Given passage -
--

This means that casual sex is a mating strategy that tends to be optimal for men in a way it isn’t for women. Or, as evolutionary psychologist David Schmitt puts it, “Men tend to desire easy sexual access” to “large numbers of sex partners”; in other words, they tend to be up for casual sex with a slew of hot women (or a slew of women with a pulse). 

Getting back to your notion that it’s men who tamp down women’s sexual expressiveness, sure, if a man’s married to a woman, he might ask her to close up a few buttons on her blouse before they go to some pervy neighbor’s party. But say the woman in the cleavage-a-boo blouse is not the man’s wife. Even if the man is married and faithful, his mind — his evolved psychology —  probably leads him to read her as a potential sex partner and consciously or subconsciously store her in memory as a “backup mate,” a sort of sexual fold-up pocket umbrella (just in case!).

In other words, when a man isn’t in a relationship with a particular woman, why would it possibly be in his self-interest to pressure her to dress a little more, um, Amish casual, and to keep her legs crossed until she’s Mrs. Somebody?

Research supports this view. Social psychologists Roy Baumeister and Jean Twenge reviewed research on the “cultural” (meaning “societal”) suppression of female sexuality, which they define as “a pattern of cultural influence by which girls and women are induced to avoid feeling sexual desire and to refrain from sexual behavior.”

They report that “the view that men suppress female sexuality” (like, for example, by punishing women who make sex too available to men) “received hardly any support and is flatly contradicted by some findings. Instead, the evidence favors the view that women have worked to stifle each other’s sexuality because sex is a limited resource that women use to negotiate with men, and scarcity gives women an advantage.” (Women doing this are typically unaware of this underlying motive.)

Especially recently, people get outraged when scientific findings don’t conform with the ideology they hold dear. This is unfortunate because only by finding out the sometimes counterintuitive, counterproductive, and surprising ways we actually think and behave can we choose to act more productively.

Personally, knowing how pernicious, sneaky, and underhanded female intrasexual competition (women competing with other women) can be makes me careful to be assertive in healthy ways and, in social situations, make sure other women feel included and not left out. And really, if you look logically at who benefits from getting hot women to de-hotify, well, lemme know when you find a strip club with dozens of men clamoring for the women there to cover up their enormous breasts and, for God’s sake, put on a pair of pants.

--

Raw data -
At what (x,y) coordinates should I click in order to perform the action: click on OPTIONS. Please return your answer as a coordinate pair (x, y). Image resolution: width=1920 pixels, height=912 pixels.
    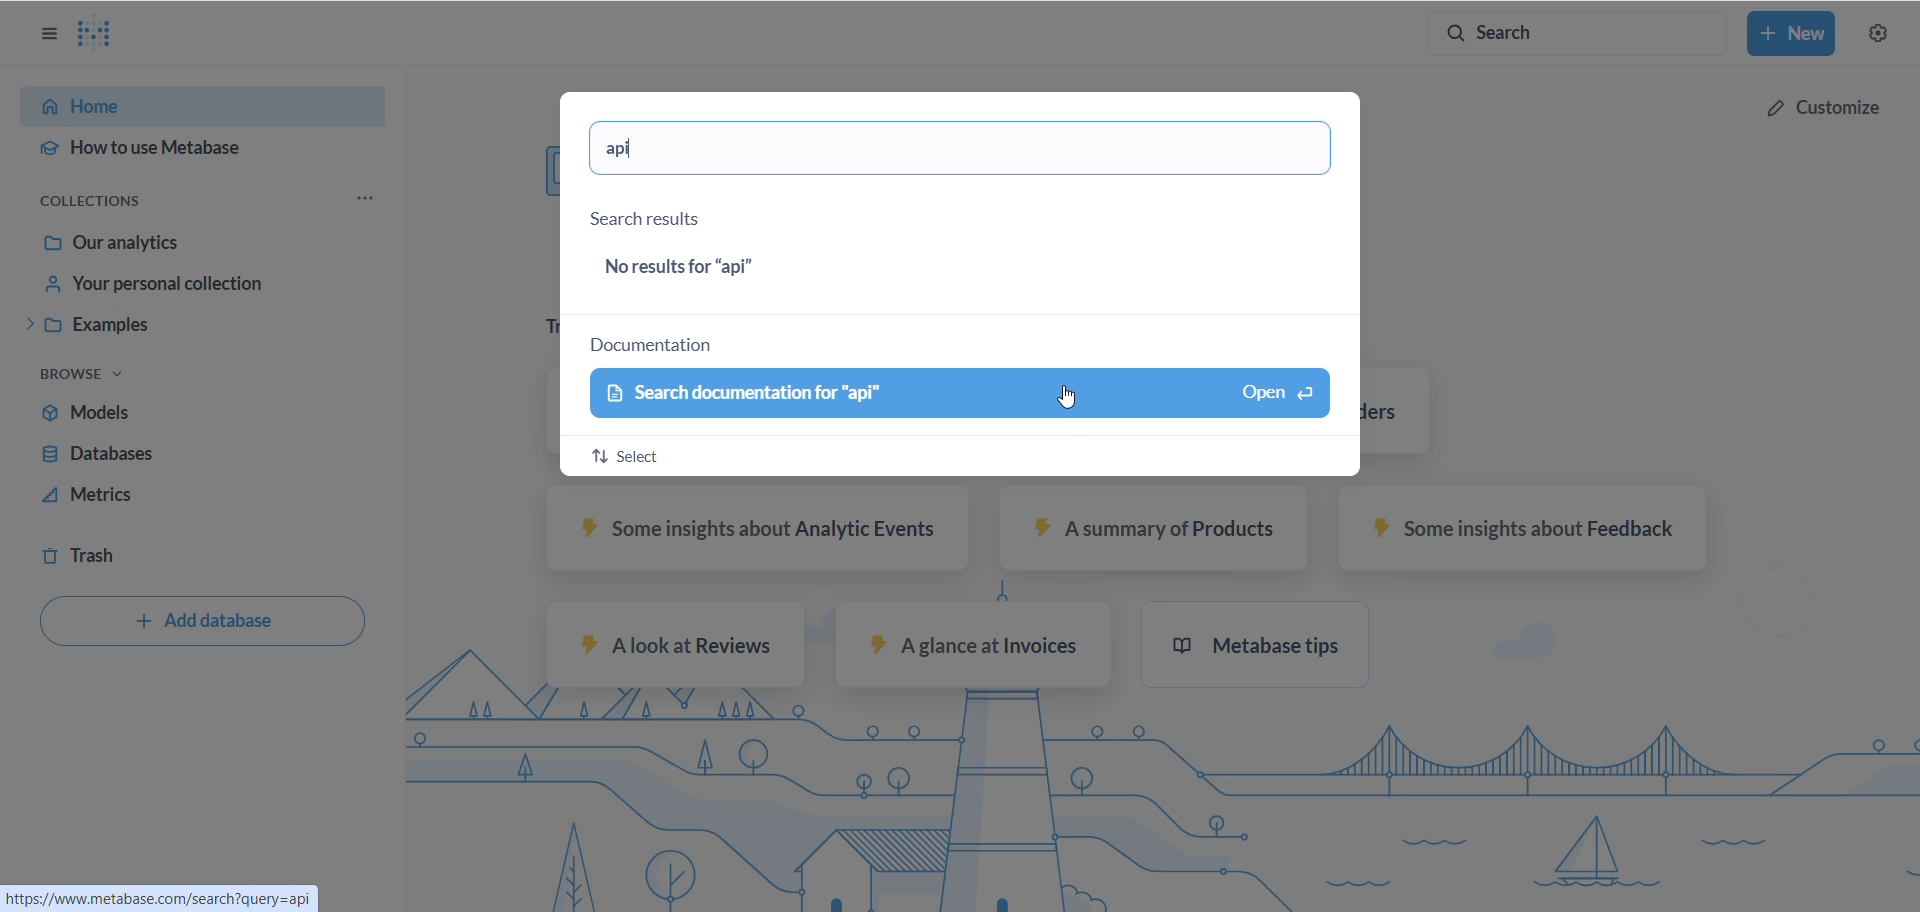
    Looking at the image, I should click on (49, 34).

--

Stated task A - In the column, which two social psychologists reviewed research on the cultural suppression of female sexuality?
Stated task B - Name every researcher the column mentions by name.
Stated task C - Reproduce everything in the column from "Research supports this" down to "this underlying motive.)".

Correct output A - Roy Baumeister and Jean Twenge

Correct output B - David Schmitt, Roy Baumeister, Jean Twenge

Correct output C -
Research supports this view. Social psychologists Roy Baumeister and Jean Twenge reviewed research on the “cultural” (meaning “societal”) suppression of female sexuality, which they define as “a pattern of cultural influence by which girls and women are induced to avoid feeling sexual desire and to refrain from sexual behavior.”

They report that “the view that men suppress female sexuality” (like, for example, by punishing women who make sex too available to men) “received hardly any support and is flatly contradicted by some findings. Instead, the evidence favors the view that women have worked to stifle each other’s sexuality because sex is a limited resource that women use to negotiate with men, and scarcity gives women an advantage.” (Women doing this are typically unaware of this underlying motive.)